Une dimension essentielle semble transcender les formes particulières prises par l’autorité traditionnelle : celle de la nécessaire médiation que l’autorité réalise entre l’individuel et le collectif. Mais le Tiers ou « l’au-delà d’elle-même » que l’autorité mobilise avec la tradition est un tiers transcendant (un passé fondateur qui s’appuie sur la puissance du « Très Haut »). Le Tiers de l’univers démocratique qui repose sur un principe de légitimité autonome ne peut pas être de même nature : l’autorité ne peut plus être « de droit divin », et son extériorité ou sa précédence doit paradoxalement être construite.
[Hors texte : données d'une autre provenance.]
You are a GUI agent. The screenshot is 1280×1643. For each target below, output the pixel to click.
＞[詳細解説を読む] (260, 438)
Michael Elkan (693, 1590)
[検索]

Nous voyons bien là la difficulté : pendant longtemps « l’habit faisait le moine », et il suffisait à la rigueur de revêtir les oripeaux de la fonction pour être reconnu dans son autorité : « Même si le prêtre était nul on écoutait son prêche parce que l’on croyait en Dieu »… il n’en va plus ainsi : aujourd’hui, c’est dans la façon plus ou moins performante de « personnaliser » la fonction ou de l’incarner en tant que personne que réside l’exercice de l’autorité. Nous retrouvons là comme prévu un espace de responsabilité personnelle où l’apprentissage et la formation peuvent trouver leur juste place. L’autorité se gagne désormais. La reconnaissance ne va plus de soi. Mais le pouvoir ne cesse pas pour autant d’en constituer une condition nécessaire… Ce qui légitime ce pouvoir, et qui subsume tous les cas particuliers de « délégation » (le professeur est « délégué » par la République pour remplir sa mission), c’est ce que Hobbes appelle « l’autorisation », qui est donnée par les hommes à ceux ou celui qui les représentent et assurent leur protection et la possibilité d’une existence collective[10]. C’est nous tous qui avons donné à tel ou tel acteur l’autorité d’agir à notre place en vertu de ce pacte social. L’effet pervers est immédiatement palpable : le souverain peut se retourner contre moi, m’ôtez jusqu’à la vie… Face à de tels risques de despotisme et d’autoritarisme, n’ai-je pas le droit alors de lui retirer cette autorisation et de le considérer illégitime ? Le droit de sédition et de désobéissance prévaut dans ce cas…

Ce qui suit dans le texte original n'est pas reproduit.